Copy out every line holding the string "agent" from the records below.

-.-.-

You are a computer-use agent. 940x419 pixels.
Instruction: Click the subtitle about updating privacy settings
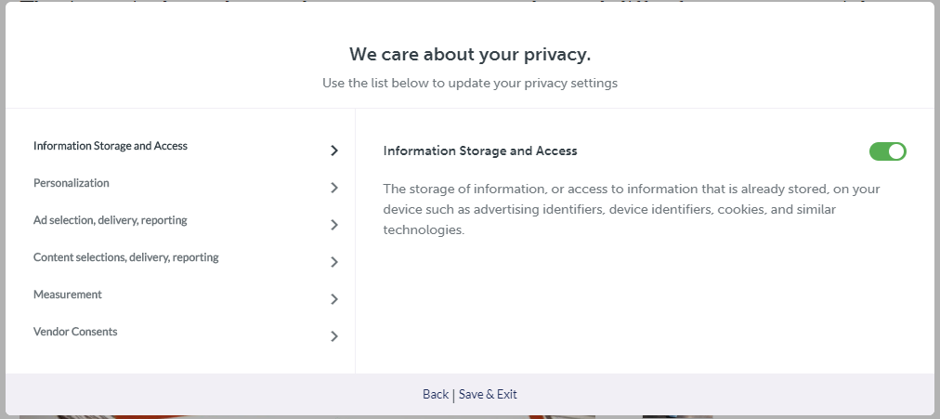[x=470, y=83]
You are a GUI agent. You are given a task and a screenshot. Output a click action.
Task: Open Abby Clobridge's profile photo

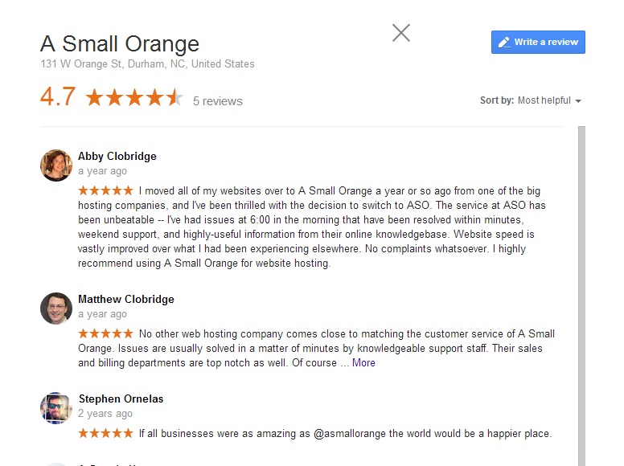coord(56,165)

-.-.-

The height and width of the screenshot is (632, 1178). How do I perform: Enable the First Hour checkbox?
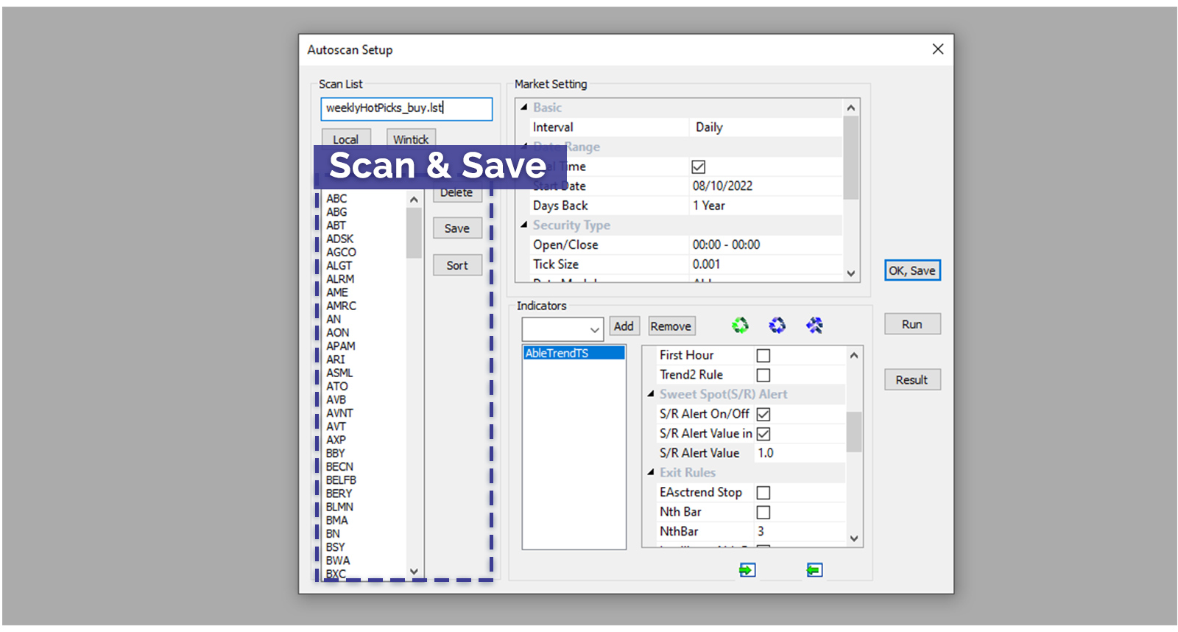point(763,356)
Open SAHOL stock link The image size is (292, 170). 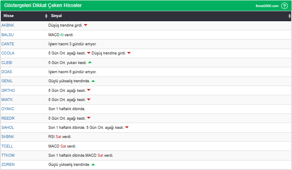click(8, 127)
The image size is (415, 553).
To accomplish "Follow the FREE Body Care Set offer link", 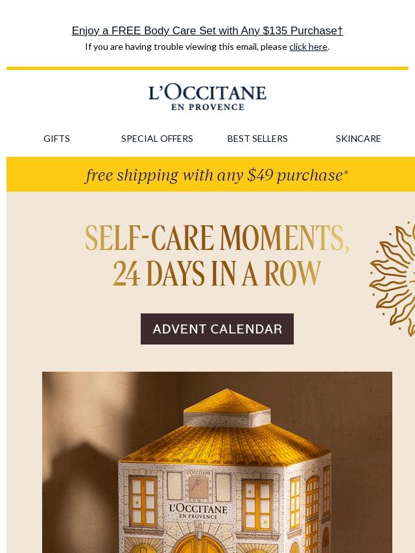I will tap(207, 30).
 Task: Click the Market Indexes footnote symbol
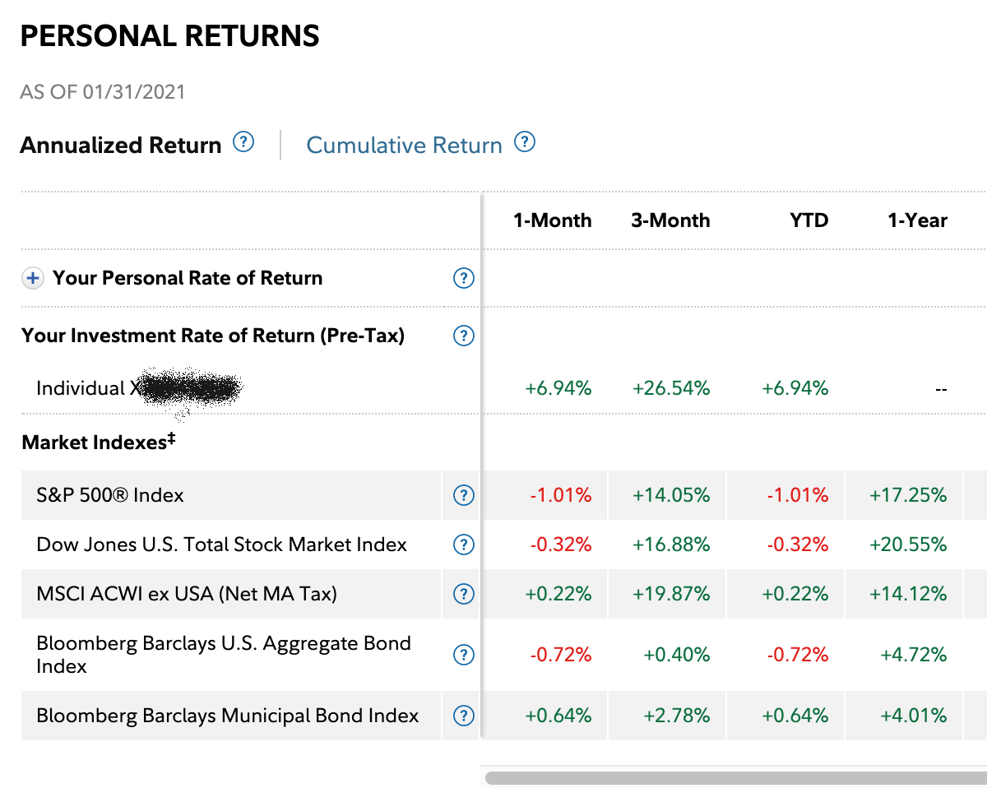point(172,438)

-.-.-

**Exercise result:**
You are a computer-use agent. 940x419 pixels.
You are a GUI agent. You are given a task and a screenshot. Output a click action.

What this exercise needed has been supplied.